No, this is to calculate delta so it needs to be set first.
If it's the first call, it just updates the count and time and
skips the delta accounting.

>
> > +             goto out;
> > +
> > +     delta_count = local64_read(&event->count) - event->cgrp_node_count;
> > +     delta_time_enabled = event->total_time_enabled - event->cgrp_node_time_enabled;
> > +     delta_time_running = event->total_time_running - event->cgrp_node_time_running;
> > +
> > +     /* account delta to all ancestor cgroups */
> > +     for (i = 0; i <= cgrp->level; i++) {
> > +             struct perf_cgroup_node *node;
> > +
> > +             node = find_cgroup_node(event, cgrp->ancestor_ids[i]);
> > +             if (node) {
> > +                     node->count += delta_count;
> > +                     node->time_enabled += delta_time_enabled;
> > +                     node->time_running += delta_time_running;
> > +             }
> > +     }
> > +
> > +out:
> > +     event->cgrp_node_count = local64_read(&event->count);
> > +     event->cgrp_node_time_enabled = event->total_time_enabled;
> > +     event->cgrp_node_time_running = event->total_time_running;
> > +}
> > +
> > +static void update_cgroup_node(struct perf_event *event, struct cgroup *cgrp)
> > +{
> > +     if (event->state == PERF_EVENT_STATE_ACTIVE)
> > +             event->pmu->read(event);
> > +
> > +     perf_event_update_time(event);
> > +     perf_update_cgroup_node(event, cgrp);
> > +}
> > +
> > +/* this is called from context switch */
> > +static void update_cgroup_node_events(struct perf_event_context *ctx,
> > +                                   struct cgroup *cgrp)
> > +{
> > +     struct perf_event *event;
> > +
> > +     lockdep_assert_held(&ctx->lock);
> > +
> > +     if (ctx->is_active & EVENT_TIME)
> > +             update_context_time(ctx);
> > +
> > +     list_for_each_entry(event, &ctx->cgrp_node_list, cgrp_node_entry)
> > +             update_cgroup_node(event, cgrp);
> > +}
> > +
> > +static void cgroup_node_sched_out(struct task_struct *task)
> > +{
> > +     struct list_head *cgrp_ctx_list = this_cpu_ptr(&cgroup_ctx_list);
> > +     struct perf_cgroup *cgrp = perf_cgroup_from_task(task, NULL);
> > +     struct perf_event_context *ctx;
> > +
> > +     list_for_each_entry(ctx, cgrp_ctx_list, cgrp_ctx_entry) {
> > +             raw_spin_lock(&ctx->lock);
> > +             update_cgroup_node_events(ctx, cgrp->css.cgroup);
> > +             raw_spin_unlock(&ctx->lock);
> > +     }
> > +}
> > +
> > +/* this is called from the when event is enabled/disabled */
>
> I don't think we call this when the event is disabled.

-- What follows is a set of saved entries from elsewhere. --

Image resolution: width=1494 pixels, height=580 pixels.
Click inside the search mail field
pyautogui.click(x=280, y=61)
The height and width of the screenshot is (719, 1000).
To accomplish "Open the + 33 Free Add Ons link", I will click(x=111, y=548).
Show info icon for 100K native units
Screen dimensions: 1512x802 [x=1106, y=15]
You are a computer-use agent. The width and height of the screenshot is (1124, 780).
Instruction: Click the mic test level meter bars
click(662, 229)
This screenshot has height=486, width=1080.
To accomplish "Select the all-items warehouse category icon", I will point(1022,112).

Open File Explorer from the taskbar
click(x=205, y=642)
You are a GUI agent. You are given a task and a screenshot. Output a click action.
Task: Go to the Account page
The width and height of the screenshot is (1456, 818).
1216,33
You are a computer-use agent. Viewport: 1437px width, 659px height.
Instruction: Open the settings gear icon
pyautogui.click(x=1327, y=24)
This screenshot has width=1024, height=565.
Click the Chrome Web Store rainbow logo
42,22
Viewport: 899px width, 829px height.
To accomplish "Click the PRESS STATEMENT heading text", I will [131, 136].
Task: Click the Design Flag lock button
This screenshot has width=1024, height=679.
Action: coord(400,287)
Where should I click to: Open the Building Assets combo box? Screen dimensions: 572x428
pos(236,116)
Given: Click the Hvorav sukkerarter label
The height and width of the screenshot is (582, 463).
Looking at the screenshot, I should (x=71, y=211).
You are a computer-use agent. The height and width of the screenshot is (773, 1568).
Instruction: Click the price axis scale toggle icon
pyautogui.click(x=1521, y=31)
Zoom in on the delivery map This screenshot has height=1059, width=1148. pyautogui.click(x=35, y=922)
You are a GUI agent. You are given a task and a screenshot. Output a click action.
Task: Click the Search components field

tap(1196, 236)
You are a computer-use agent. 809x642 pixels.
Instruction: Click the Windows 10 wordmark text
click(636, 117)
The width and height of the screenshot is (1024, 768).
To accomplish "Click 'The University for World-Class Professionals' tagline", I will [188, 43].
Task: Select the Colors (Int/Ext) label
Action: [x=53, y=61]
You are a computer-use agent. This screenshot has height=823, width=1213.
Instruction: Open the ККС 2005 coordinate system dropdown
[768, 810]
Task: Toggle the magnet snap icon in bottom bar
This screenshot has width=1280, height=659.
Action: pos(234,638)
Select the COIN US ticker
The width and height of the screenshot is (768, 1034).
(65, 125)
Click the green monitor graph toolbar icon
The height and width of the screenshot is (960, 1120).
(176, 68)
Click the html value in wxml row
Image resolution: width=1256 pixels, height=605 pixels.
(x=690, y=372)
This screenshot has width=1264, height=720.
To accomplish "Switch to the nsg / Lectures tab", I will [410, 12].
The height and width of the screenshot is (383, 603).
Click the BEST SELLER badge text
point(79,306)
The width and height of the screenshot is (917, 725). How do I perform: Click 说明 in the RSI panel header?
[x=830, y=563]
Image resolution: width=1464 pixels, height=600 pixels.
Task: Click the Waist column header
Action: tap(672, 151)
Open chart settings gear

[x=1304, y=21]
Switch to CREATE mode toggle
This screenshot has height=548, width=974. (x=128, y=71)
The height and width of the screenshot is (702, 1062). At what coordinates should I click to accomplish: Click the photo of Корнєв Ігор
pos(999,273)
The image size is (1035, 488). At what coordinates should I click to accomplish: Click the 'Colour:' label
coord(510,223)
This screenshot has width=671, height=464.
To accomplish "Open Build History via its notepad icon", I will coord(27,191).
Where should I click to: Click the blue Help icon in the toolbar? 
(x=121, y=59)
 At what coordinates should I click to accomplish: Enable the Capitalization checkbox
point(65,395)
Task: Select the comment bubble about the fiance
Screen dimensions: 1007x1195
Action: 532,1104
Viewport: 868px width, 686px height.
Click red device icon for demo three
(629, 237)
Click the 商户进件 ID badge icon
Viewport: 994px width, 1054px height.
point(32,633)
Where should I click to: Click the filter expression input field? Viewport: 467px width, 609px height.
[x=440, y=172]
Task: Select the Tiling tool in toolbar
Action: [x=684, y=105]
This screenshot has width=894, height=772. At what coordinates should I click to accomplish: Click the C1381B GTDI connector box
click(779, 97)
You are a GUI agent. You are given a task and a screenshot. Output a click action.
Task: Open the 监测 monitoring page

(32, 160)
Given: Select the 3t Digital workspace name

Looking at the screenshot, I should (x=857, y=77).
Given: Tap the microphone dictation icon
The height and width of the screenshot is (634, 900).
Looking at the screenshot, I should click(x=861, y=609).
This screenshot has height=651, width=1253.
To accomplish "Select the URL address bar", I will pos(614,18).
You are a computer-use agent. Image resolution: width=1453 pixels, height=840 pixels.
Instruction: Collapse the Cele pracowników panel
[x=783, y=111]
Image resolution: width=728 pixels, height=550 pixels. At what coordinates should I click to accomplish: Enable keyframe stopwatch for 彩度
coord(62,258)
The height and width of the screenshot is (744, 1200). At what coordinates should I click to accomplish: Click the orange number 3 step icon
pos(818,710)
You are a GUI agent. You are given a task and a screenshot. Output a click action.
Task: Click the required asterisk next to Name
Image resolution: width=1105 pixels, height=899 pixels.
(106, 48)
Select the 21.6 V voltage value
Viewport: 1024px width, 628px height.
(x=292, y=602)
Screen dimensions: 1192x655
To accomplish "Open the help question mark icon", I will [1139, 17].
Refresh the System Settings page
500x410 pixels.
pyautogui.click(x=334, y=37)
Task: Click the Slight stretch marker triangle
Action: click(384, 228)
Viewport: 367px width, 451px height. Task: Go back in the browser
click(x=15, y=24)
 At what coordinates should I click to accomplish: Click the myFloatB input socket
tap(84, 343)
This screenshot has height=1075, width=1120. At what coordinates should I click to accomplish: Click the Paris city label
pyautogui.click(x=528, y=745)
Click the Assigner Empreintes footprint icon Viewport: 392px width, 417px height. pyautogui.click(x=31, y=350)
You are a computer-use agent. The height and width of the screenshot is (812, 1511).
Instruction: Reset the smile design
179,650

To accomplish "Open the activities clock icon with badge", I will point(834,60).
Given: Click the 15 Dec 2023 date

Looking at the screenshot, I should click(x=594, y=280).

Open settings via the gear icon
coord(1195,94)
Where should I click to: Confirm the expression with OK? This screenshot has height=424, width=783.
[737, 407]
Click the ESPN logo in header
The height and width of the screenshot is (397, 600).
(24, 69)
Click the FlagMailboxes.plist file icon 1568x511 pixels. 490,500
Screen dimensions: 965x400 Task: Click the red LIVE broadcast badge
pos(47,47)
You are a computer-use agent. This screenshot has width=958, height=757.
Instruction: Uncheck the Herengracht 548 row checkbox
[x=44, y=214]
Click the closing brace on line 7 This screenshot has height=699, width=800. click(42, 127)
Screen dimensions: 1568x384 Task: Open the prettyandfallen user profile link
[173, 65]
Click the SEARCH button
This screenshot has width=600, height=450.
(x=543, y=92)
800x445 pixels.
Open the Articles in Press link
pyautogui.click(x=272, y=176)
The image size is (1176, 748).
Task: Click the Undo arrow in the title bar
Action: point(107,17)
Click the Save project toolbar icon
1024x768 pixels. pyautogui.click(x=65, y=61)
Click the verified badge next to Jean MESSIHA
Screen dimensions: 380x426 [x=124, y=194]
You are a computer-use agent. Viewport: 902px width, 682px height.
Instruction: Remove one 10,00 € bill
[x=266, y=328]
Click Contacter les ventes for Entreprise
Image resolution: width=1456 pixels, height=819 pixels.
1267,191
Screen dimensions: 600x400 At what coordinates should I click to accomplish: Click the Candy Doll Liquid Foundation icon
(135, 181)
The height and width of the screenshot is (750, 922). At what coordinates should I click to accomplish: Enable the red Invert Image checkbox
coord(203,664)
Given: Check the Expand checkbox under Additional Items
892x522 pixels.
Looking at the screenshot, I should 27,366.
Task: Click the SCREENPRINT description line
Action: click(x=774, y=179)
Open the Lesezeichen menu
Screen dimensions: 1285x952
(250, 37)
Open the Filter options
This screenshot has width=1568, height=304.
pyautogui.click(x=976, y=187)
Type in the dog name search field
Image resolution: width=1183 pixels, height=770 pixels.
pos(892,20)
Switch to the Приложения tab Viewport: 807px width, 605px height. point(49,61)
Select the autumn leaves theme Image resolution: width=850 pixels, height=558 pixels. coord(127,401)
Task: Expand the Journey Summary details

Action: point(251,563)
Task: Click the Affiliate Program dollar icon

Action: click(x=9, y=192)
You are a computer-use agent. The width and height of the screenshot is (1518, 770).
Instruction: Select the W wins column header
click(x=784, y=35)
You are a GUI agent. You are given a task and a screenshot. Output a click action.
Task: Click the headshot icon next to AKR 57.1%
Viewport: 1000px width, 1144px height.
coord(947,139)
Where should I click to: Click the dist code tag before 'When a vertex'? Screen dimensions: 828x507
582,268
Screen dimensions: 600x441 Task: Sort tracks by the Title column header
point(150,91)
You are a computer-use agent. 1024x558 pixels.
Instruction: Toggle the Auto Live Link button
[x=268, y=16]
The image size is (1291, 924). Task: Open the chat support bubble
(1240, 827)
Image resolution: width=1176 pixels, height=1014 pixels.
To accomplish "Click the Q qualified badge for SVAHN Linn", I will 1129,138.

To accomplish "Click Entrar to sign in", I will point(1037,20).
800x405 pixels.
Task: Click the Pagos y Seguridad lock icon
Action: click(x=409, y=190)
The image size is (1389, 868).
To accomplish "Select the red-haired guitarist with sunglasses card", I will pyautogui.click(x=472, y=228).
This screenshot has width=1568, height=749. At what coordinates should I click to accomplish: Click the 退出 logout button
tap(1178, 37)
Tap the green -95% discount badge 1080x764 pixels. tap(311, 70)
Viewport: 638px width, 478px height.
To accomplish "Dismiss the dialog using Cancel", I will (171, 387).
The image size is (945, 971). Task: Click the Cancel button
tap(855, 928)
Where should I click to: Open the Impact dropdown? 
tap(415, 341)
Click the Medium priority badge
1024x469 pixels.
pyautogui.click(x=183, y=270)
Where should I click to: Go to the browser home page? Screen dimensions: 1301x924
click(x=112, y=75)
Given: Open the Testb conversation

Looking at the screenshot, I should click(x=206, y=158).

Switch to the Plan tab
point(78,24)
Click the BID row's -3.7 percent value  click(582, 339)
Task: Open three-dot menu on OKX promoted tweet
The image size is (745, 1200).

Oh, sorry.  I meant 'add' for enable, 'del' for disable..
Maybe I can change it to 'these are called from ...'.

>
> > +static void perf_add_cgrp_node_list(struct perf_event *event,
> > +                                 struct perf_event_context *ctx)
> > +{
> > +     struct list_head *cgrp_ctx_list = this_cpu_ptr(&cgroup_ctx_list);
> > +     struct perf_cgroup *cgrp = perf_cgroup_from_task(current, ctx);
> > +     bool is_first;
> > +
> > +     lockdep_assert_irqs_disabled();
> > +     lockdep_assert_held(&ctx->lock);
> > +
> > +     is_first = list_empty(&ctx->cgrp_node_list);
> > +     list_add_tail(&event->cgrp_node_entry, &ctx->cgrp_node_list);
> > +
> > +     if (is_first)
> > +             list_add_tail(&ctx->cgrp_ctx_entry, cgrp_ctx_list);
> > +
> > +     update_cgroup_node(event, cgrp->css.cgroup);
>
> Will this add some readings before PERF_EVENT_IOC_ATTACH_CGROUP to the counters?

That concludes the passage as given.